Monday, September 24, 2012

Two for the road

Two articles - one a review - by architectural journalist Rowan Moore on topics of significance to this blog and I hope other readers.

First, Moore's review of a book of essays by Jonathan Meades, the cultural commentator and 'contrarian'. Meades has made several fascinating documentaries for B.B.C. television, mostly recently a series on France (Jonathan Meades on France). Meades carries on where others leave off when it comes to pulling off wings from cherished contemporary or near contemporary ideas about culture and society; it is helpful in this regard that he has a mastery of the one liner, the metaphor and the quip direct that few do possess.

I pick out from Moore's review the following to give a flavour of the whole:

Architecture, the most public of endeavours, is practised by people who inhabit a smugly hermetic milieu which is cultish. If this sounds far-fetched just consider the way initiates of this cult describe outsiders as the lay public, lay writers and so on: it's the language of the priesthood. Architecture talks about architecture as though it is disconnected from all other endeavours, an autonomous discipline which is an end in itself. Now, it would be acceptable to discuss opera or sawmill technology or athletics or the refinement of lard in such a way. They can be justifiably isolated, for they don't impinge on anyone outside, say, the lard community – the notoriously factional lard community. To isolate architecture is blindness, and an abjuration of responsibility.

"Notoriously factional lard community" is pure Meades.

Better yet: –

It doesn't matter what idiom is essayed, it is the business of attempting to create places that defeats architects. Architects cannot devise analogues for what has developed over centuries, for generation upon generation of amendments. They cannot understand the appeal of untidiness and randomness, and even if they could they wouldn't know how to replicate it.

That is post Nairn.

The second piece is Moore's views on art and regeneration ("housing market renewal" – a term that stinks of the focus group) published in the London Observer (23 September 2012) focused on Liverpool, a city that has been kicked about for all sorts of reasons, none of them good or even true. Yet, these observations apply equally to Newcastle and a dozen other cities and towns across the country.



Wednesday, September 19, 2012

Your place or mine?

Since summer departed the skies have largely cleared of cloud and some bright, albeit cold, days have encouraged me back on the beat.

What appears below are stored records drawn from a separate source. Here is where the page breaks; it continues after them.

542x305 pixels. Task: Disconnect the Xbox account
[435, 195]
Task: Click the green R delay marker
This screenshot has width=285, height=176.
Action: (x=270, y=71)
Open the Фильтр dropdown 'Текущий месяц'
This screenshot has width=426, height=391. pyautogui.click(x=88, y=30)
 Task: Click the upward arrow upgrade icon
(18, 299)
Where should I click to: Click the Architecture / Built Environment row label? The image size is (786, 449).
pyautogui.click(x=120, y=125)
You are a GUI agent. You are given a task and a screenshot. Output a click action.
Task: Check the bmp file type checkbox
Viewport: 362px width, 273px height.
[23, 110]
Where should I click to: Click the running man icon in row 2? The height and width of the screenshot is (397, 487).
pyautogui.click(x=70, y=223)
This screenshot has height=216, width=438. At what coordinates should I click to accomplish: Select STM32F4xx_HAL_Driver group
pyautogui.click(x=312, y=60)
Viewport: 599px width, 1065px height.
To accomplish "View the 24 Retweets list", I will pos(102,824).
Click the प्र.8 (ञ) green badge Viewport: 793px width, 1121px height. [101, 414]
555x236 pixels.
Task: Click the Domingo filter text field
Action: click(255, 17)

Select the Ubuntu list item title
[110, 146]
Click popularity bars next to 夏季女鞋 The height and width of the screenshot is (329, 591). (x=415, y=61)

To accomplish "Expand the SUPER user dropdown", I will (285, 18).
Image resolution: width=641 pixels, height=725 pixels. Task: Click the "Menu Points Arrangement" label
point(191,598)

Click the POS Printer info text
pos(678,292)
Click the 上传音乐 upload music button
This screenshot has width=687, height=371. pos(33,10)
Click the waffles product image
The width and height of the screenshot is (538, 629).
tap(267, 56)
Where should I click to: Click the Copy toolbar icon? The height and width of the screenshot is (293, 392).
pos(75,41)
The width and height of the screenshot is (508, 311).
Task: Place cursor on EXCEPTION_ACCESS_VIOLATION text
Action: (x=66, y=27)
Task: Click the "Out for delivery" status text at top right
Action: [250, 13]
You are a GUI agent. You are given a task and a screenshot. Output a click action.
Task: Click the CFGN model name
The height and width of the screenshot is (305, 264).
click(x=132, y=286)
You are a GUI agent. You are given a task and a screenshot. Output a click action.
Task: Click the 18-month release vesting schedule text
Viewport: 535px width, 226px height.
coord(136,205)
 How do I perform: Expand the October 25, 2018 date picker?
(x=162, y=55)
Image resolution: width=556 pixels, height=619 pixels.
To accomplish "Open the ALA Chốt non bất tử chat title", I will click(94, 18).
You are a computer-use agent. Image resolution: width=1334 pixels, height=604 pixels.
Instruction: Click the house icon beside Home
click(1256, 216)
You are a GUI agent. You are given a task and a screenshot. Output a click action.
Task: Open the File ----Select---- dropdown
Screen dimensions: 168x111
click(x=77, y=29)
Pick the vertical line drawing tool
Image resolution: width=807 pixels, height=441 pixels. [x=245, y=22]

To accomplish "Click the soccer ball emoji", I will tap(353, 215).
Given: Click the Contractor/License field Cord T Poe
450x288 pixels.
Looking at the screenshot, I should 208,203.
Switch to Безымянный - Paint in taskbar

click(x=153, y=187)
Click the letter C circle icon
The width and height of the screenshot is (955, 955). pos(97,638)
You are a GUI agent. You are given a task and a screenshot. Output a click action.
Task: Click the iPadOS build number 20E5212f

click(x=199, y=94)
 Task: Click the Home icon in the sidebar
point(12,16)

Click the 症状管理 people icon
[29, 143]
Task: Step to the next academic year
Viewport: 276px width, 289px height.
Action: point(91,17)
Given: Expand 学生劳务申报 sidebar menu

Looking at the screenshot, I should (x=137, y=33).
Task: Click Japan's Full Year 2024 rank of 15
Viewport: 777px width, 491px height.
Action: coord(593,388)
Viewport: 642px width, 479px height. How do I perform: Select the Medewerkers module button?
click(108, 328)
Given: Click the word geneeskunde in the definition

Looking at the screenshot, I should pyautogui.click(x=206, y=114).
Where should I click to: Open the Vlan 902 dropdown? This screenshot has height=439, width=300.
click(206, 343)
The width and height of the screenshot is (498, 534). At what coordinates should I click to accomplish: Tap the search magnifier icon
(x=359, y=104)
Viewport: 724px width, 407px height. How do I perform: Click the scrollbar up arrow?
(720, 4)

I've wanted to record the progress being made on the large and imposing student blocks being built on Portland Road overlooking Battlefield a.k.a. the City Stadium; but grey skies discouraged me. Until now.

The slideshow below records my recent walk from Sandyford in a loop around the district. Apart from the sizable new addition to the skyline, please note the wonderful facade of the Biscuit Factory art emporium receiving the reflected light from neighbouring existing student accommodation on Shieldfield Lane; next, the replacement of La Gabbia restaurant by the 'Ernest' café bar (of which I have heard good reports already) and The Tower (plus vintage shop), of which I hope to learn more.

As yet no sign of work beginning on the planned several more accommodation blocks of equal size on the former paint factory site; these should have been finished by this date. These were to house the expected influx of students, Chinese leading the way, that were expected to join expanding courses at the two local universities. That particular business model has been broken by the Great Slump, Credit Crunch, or whatever you like to call it ... That and, as I have mentioned previously, news filtering through of China's (very clever) move to build it's own universities en masse* and thus attracting overseas students (including, I expect, many Brits) to China to study at considerably less expense than they would incur studying in the United Kingdom.

In more ways than one, watch this space.




* B.B.C. 2 television's 'Newsnight' (08.12) reported China is 'planning to build a hundred new universities'; one well informed old friend told me this figure is by a long way an underestimate.